## [Goals]
a) Name every company that the excerpt on sports leagues and non-alcoholic drinks says signed a deal with the Professional Women’s Hockey League.
b) Reproduce the excerpt on sports leagues and non-alcoholic drinks word for word, taking everything from "The league tells" down to "general seating areas.".

## [Page extract]
------------------------------------

For its second season in 2024, the Professional Women’s Hockey League signed a multiyear sponsorship with Molson. Then, in December 2025, the league announced additional deals with two Canadian companies: Sober Carpenter for non-alcoholic beer and Clever zero-proof canned cocktails. 

Lewis Hamilton/Almave

The league tells FOS the partnership alongside Molson’s gives it full-spectrum coverage in terms of drink options. “We know that fans want and expect choices, with many opting for non-alcoholic options for a variety of reasons,” says PWHL communication director Madeleine Davidson. “Having both brands on board provides great options for fans depending on their unique interests—a priority for catering to our diverse PWHL audience.”

One of the clearest signs of the beverage category’s impact is Athletic Brewing’s partnership with Premier League side Arsenal. Athletic Brewing CMO Andrew Katz tells FOS that Arsenal recognized fans’ shifting desire for NA drinks early—they were looking for both options. For Katz, it’s a question of finding “balance when they wish to moderate.” The market at Emirates Stadium is helped by the fact that alcohol consumption is restricted in general seating areas.

------------------------------------

## [Data block]
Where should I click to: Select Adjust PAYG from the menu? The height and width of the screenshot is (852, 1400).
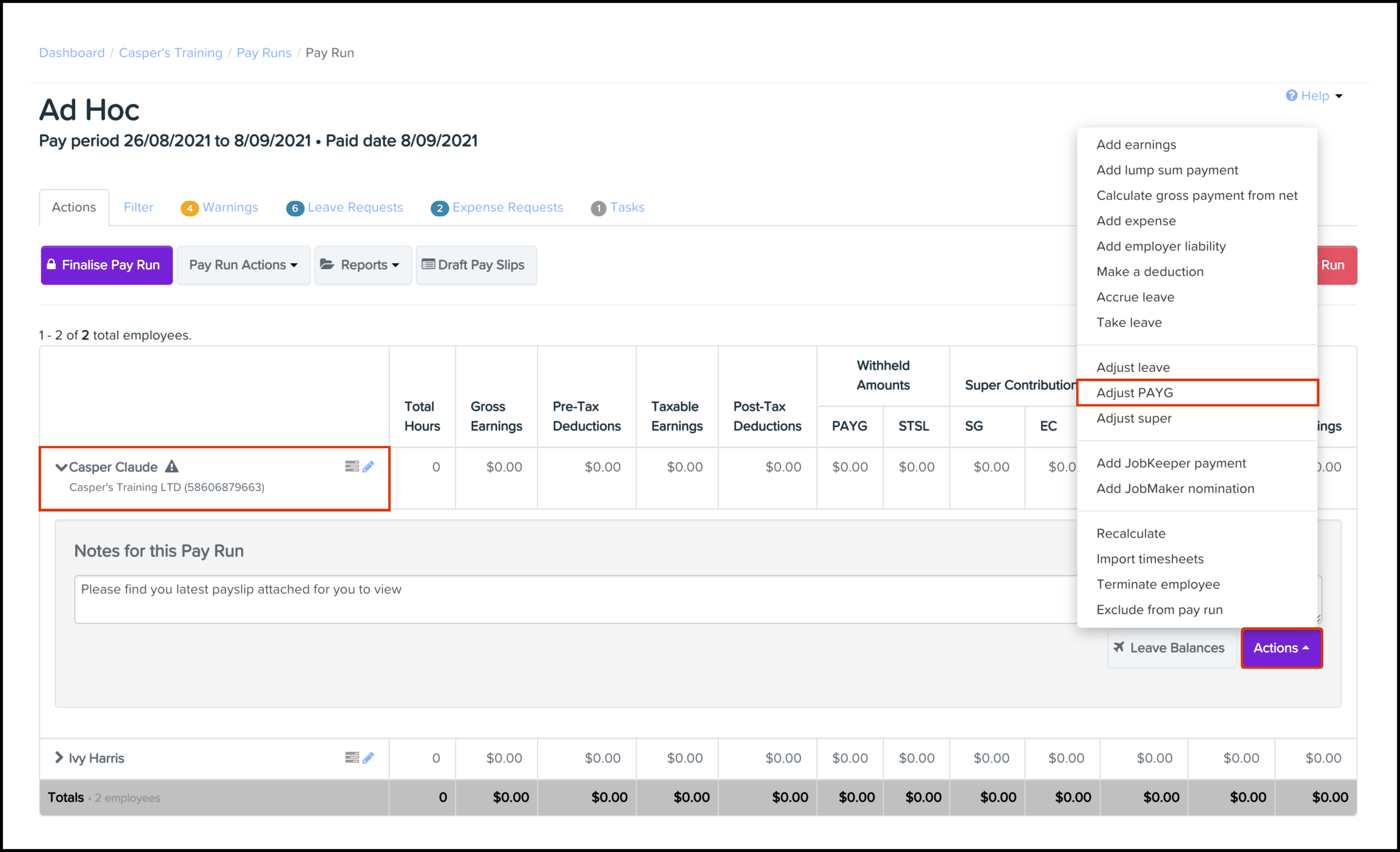[x=1134, y=393]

------------------------------------

## [Set of answers]
a) Molson, Sober Carpenter, Clever

b)
The league tells FOS the partnership alongside Molson’s gives it full-spectrum coverage in terms of drink options. “We know that fans want and expect choices, with many opting for non-alcoholic options for a variety of reasons,” says PWHL communication director Madeleine Davidson. “Having both brands on board provides great options for fans depending on their unique interests—a priority for catering to our diverse PWHL audience.”

One of the clearest signs of the beverage category’s impact is Athletic Brewing’s partnership with Premier League side Arsenal. Athletic Brewing CMO Andrew Katz tells FOS that Arsenal recognized fans’ shifting desire for NA drinks early—they were looking for both options. For Katz, it’s a question of finding “balance when they wish to moderate.” The market at Emirates Stadium is helped by the fact that alcohol consumption is restricted in general seating areas.